On a parfaitement tort de croire que le Réel résiste à la Pensée. Il ne résiste même pas à la pensée fausse ; et quant à la pensée vraie, elle est précisément une coïncidence avec le Réel. Le Réel résiste à l'Action, et non à la Pensée. Kojève p432-433

Notre humanité est originairement faite de préjugés sociaux et de fausses représentations mais elle se heurte au réel qui dément ses belles histoires et c'est uniquement dans l'épreuve du réel qu'elle se rationalise, ce qui veut dire qu'elle se déshumanise jusqu'aux sciences modernes (en particulier la physique quantique) contredisant toutes nos intuitions. On s'extasie généralement de la Science comme une des plus haute création humaine, sauf que la part humaine n'est que celle de l'erreur comme le disait Poincaré pour les mathématiques et une physique universelles qu'on ne fait que découvrir et non pas créer de toutes pièces. Le progrès des sciences objectives nous dépouille de notre subjectivité particulière comme tout apprentissage. En dépit de la place considérable laissée aux croyances fantastiques, la confrontation à la pratique a pu sélectionner des savoirs effectifs. Car tout est là. Le développement de l'humanité n'est pas autonome, autarcique, il est le résultat de la pression du milieu et d'une sélection naturelle après-coup comme le reste du vivant, le langage narratif se révélant capable d'en garder la trace - et ce qui nous égarait dans un monde imaginaire a pu servir aussi à nous ramener à l'expérience pratique. On sait bien que la raison ne nous est pas naturelle, qu'elle doit être apprise pour réfréner nos penchants ou superstitions, sorte de méta-discours soumettant l'imagination subjective à son examen rationnel. La raison et l'exigence de vérité sont la conséquence même de la fausseté des récits, soumis à leur critique et vérification.

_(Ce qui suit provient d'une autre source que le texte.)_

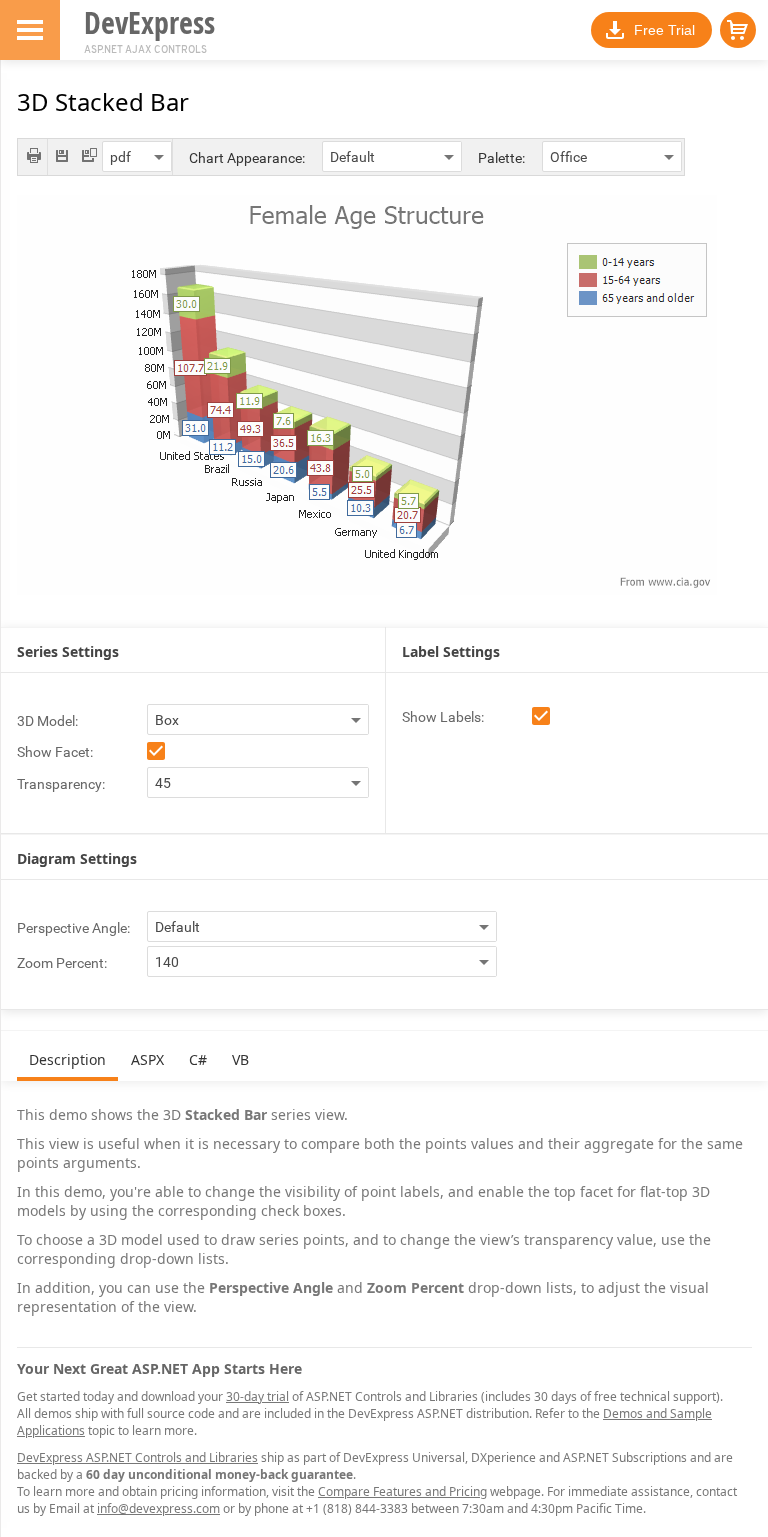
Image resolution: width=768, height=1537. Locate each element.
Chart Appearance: (247, 158)
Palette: (501, 158)
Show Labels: (443, 717)
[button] (738, 30)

Dans une certaine mesure, ce progrès de la raison dans l'Histoire a pu se substituer à la violence en accordant les opinions, et a même pu parfois ouvrir un peu plus à la liberté (libéré - en partie seulement - des fausses croyances de son groupe). Il y a deux sources différentes à ce progrès historique résultant de la dialectique entre l'arbitraire du récit et la raison ou la nécessité pratique, c'est-à-dire la confrontation d'une part des récits entre eux et d'autre part avec le résultat concret. D'un côté, l'argumentation contradictoire développera la raison et la justice, de l'autre ce sont les causalités effectives qui remplaceront les causalités fictives en apprenant de l'expérience. Comme on va le voir, c'est ce qu'on peut appeler dans un cas avec Hegel "la ruse de la raison", et dans l'autre, avec Kant, "la ruse de la nature", car, dans les deux cas, cela ne dépend pas de notre volonté, ce n'est pas la réalisation de nos plans mais une évolution qui nous dépasse voire nous manipule.

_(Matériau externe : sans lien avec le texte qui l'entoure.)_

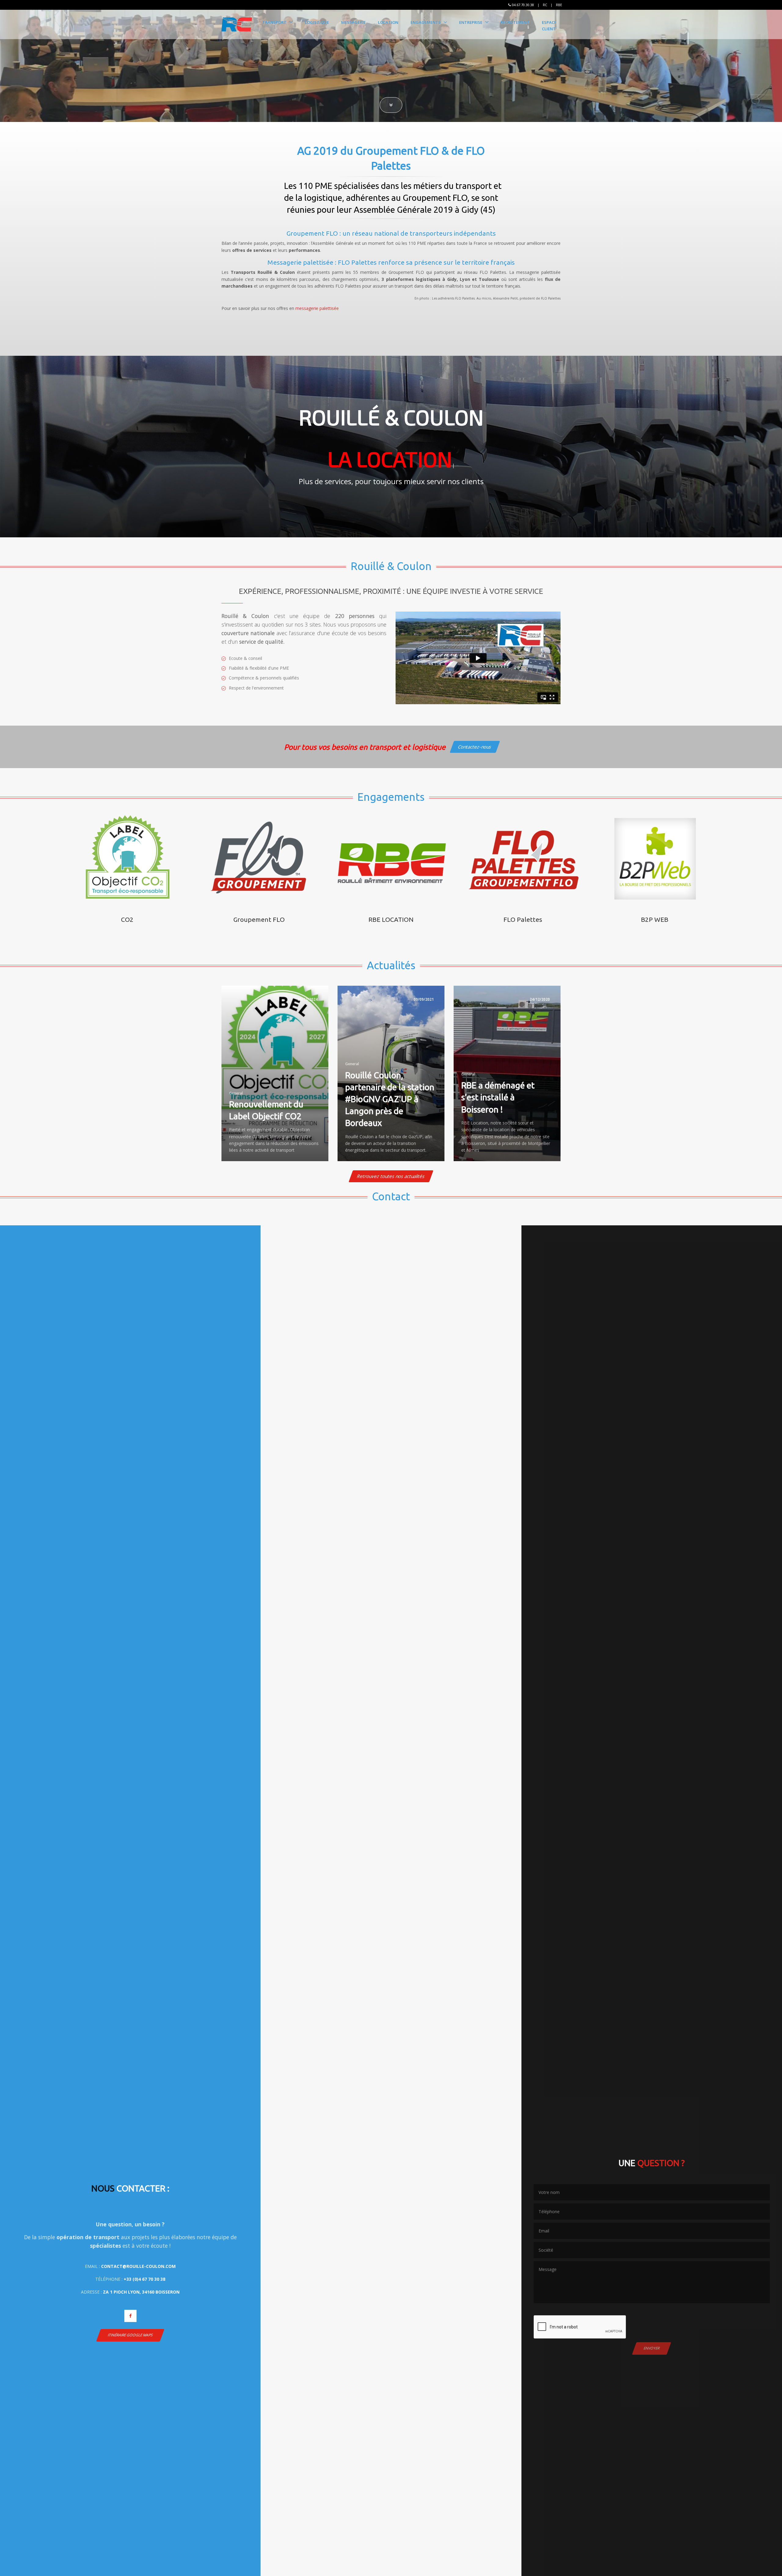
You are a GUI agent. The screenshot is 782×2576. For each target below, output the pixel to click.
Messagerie (353, 22)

Lorsque Kant en 1784, publie son "Idée d'une histoire universelle au point de vue cosmopolitique", c'est bien à partir de cette évidence que le progrès historique ne reposait pas sur les actions des individus mais sur un processus transcendant (un peu comme le meilleur des mondes de Leibniz), une providence mystérieuse faisant apparaître la nature et l'histoire "comme si" elles poursuivaient une fin, fin sans commune mesure cependant avec nos petites finalités humaines n'aspirant qu'au repos ou de vaines rivalités. Il ne disposait pas de la théorie de l'évolution qui en donne le mécanisme de sélection après-coup par le résultat, permettant de se passer de cette providence extralucide, mais sa négation de la responsabilité individuelle dans l'histoire, tout comme de la grandeur de nos vertus (après Mandeville), avait fait un petit scandale à l'époque persuadée comme Vico que "L'histoire, nous la dominons, car c'est nous qui la faisons". Cela, juste avant que la Révolution Française prétende se fonder sur le Droit rationnel et faire l'Histoire - mais démontrant que ce n'était pas si facile, plein de contradictions, et que la révolution échappe constamment à ses protagonistes jusqu'à retomber dans l'autocratie. C'est Marx qui a raison là-dessus. "En dernière instance", il s'agit plutôt de s'adapter au système de production, faisant de l'histoire un "procès sans sujet" (ou dont le capital est le "sujet automate"), au grand dam du romantisme révolutionnaire et de nos aspirations héroïques ou morales.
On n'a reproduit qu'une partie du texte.